Saved data entries

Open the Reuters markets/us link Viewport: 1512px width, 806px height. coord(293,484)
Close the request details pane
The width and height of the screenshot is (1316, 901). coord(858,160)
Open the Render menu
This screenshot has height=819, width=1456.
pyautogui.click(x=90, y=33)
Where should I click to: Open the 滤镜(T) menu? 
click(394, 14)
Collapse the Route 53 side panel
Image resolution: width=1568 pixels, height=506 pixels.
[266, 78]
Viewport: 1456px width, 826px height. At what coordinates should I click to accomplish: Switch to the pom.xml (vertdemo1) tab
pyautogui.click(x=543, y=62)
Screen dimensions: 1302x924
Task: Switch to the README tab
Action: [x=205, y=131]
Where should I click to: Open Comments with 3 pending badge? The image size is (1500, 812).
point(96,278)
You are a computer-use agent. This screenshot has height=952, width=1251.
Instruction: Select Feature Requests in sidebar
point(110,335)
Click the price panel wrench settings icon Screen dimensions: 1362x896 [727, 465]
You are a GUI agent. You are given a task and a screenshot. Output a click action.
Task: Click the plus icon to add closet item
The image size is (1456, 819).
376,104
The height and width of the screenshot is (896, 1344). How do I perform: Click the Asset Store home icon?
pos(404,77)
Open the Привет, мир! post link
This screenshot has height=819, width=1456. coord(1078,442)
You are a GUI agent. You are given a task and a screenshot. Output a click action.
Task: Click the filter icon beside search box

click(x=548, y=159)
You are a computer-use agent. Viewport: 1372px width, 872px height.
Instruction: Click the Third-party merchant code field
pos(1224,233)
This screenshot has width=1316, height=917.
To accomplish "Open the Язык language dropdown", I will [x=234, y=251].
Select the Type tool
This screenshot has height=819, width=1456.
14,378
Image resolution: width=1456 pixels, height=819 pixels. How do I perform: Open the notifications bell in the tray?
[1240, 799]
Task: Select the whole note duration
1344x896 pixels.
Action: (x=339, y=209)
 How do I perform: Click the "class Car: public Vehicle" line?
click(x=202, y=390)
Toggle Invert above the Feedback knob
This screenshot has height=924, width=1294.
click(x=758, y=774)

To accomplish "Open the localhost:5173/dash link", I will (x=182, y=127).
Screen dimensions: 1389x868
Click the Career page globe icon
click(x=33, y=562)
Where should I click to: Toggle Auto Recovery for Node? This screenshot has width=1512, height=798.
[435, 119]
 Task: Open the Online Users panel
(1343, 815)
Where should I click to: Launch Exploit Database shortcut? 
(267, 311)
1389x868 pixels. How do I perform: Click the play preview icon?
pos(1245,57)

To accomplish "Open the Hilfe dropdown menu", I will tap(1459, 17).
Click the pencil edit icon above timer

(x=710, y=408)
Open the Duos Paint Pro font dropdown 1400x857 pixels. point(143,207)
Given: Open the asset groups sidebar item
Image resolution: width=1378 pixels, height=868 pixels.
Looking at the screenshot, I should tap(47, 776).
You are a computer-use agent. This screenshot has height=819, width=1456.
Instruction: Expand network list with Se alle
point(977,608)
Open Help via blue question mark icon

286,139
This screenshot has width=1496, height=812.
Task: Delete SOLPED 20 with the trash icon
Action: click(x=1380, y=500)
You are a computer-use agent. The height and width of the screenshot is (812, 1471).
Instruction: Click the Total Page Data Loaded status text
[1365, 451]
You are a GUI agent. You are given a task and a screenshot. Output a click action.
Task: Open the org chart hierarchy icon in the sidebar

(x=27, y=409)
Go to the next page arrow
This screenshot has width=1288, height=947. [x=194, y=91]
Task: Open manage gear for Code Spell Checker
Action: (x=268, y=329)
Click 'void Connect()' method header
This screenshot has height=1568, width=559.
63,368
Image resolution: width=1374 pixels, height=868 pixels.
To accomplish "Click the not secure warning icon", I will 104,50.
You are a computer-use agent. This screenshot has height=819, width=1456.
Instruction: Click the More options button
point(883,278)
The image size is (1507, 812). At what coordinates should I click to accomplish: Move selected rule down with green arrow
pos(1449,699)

## INSTRUCTIONS FOR THE TASK
Output each line of the records above exactly.

## TASK RESULT
Open the Reuters markets/us link Viewport: 1512px width, 806px height. coord(293,484)
Close the request details pane
The width and height of the screenshot is (1316, 901). coord(858,160)
Open the Render menu
This screenshot has height=819, width=1456.
pyautogui.click(x=90, y=33)
Where should I click to: Open the 滤镜(T) menu? 
click(394, 14)
Collapse the Route 53 side panel
Image resolution: width=1568 pixels, height=506 pixels.
[266, 78]
Viewport: 1456px width, 826px height. At what coordinates should I click to accomplish: Switch to the pom.xml (vertdemo1) tab
pyautogui.click(x=543, y=62)
Screen dimensions: 1302x924
Task: Switch to the README tab
Action: [x=205, y=131]
Where should I click to: Open Comments with 3 pending badge? The image size is (1500, 812).
point(96,278)
You are a computer-use agent. This screenshot has height=952, width=1251.
Instruction: Select Feature Requests in sidebar
point(110,335)
Click the price panel wrench settings icon Screen dimensions: 1362x896 [727, 465]
You are a GUI agent. You are given a task and a screenshot. Output a click action.
Task: Click the plus icon to add closet item
The image size is (1456, 819).
376,104
The height and width of the screenshot is (896, 1344). How do I perform: Click the Asset Store home icon?
pos(404,77)
Open the Привет, мир! post link
This screenshot has height=819, width=1456. coord(1078,442)
You are a GUI agent. You are given a task and a screenshot. Output a click action.
Task: Click the filter icon beside search box

click(x=548, y=159)
You are a computer-use agent. Viewport: 1372px width, 872px height.
Instruction: Click the Third-party merchant code field
pos(1224,233)
This screenshot has width=1316, height=917.
To accomplish "Open the Язык language dropdown", I will [x=234, y=251].
Select the Type tool
This screenshot has height=819, width=1456.
14,378
Image resolution: width=1456 pixels, height=819 pixels. How do I perform: Open the notifications bell in the tray?
[1240, 799]
Task: Select the whole note duration
1344x896 pixels.
Action: (x=339, y=209)
 How do I perform: Click the "class Car: public Vehicle" line?
click(x=202, y=390)
Toggle Invert above the Feedback knob
This screenshot has height=924, width=1294.
click(x=758, y=774)

To accomplish "Open the localhost:5173/dash link", I will (x=182, y=127).
Screen dimensions: 1389x868
Click the Career page globe icon
click(x=33, y=562)
Where should I click to: Toggle Auto Recovery for Node? This screenshot has width=1512, height=798.
[435, 119]
 Task: Open the Online Users panel
(1343, 815)
Where should I click to: Launch Exploit Database shortcut? 
(267, 311)
1389x868 pixels. How do I perform: Click the play preview icon?
pos(1245,57)

To accomplish "Open the Hilfe dropdown menu", I will tap(1459, 17).
Click the pencil edit icon above timer

(x=710, y=408)
Open the Duos Paint Pro font dropdown 1400x857 pixels. point(143,207)
Given: Open the asset groups sidebar item
Image resolution: width=1378 pixels, height=868 pixels.
Looking at the screenshot, I should tap(47, 776).
You are a computer-use agent. This screenshot has height=819, width=1456.
Instruction: Expand network list with Se alle
point(977,608)
Open Help via blue question mark icon

286,139
This screenshot has width=1496, height=812.
Task: Delete SOLPED 20 with the trash icon
Action: click(x=1380, y=500)
You are a computer-use agent. The height and width of the screenshot is (812, 1471).
Instruction: Click the Total Page Data Loaded status text
[1365, 451]
You are a GUI agent. You are given a task and a screenshot. Output a click action.
Task: Open the org chart hierarchy icon in the sidebar

(x=27, y=409)
Go to the next page arrow
This screenshot has width=1288, height=947. [x=194, y=91]
Task: Open manage gear for Code Spell Checker
Action: (x=268, y=329)
Click 'void Connect()' method header
This screenshot has height=1568, width=559.
63,368
Image resolution: width=1374 pixels, height=868 pixels.
To accomplish "Click the not secure warning icon", I will 104,50.
You are a computer-use agent. This screenshot has height=819, width=1456.
Instruction: Click the More options button
point(883,278)
The image size is (1507, 812). At what coordinates should I click to accomplish: Move selected rule down with green arrow
pos(1449,699)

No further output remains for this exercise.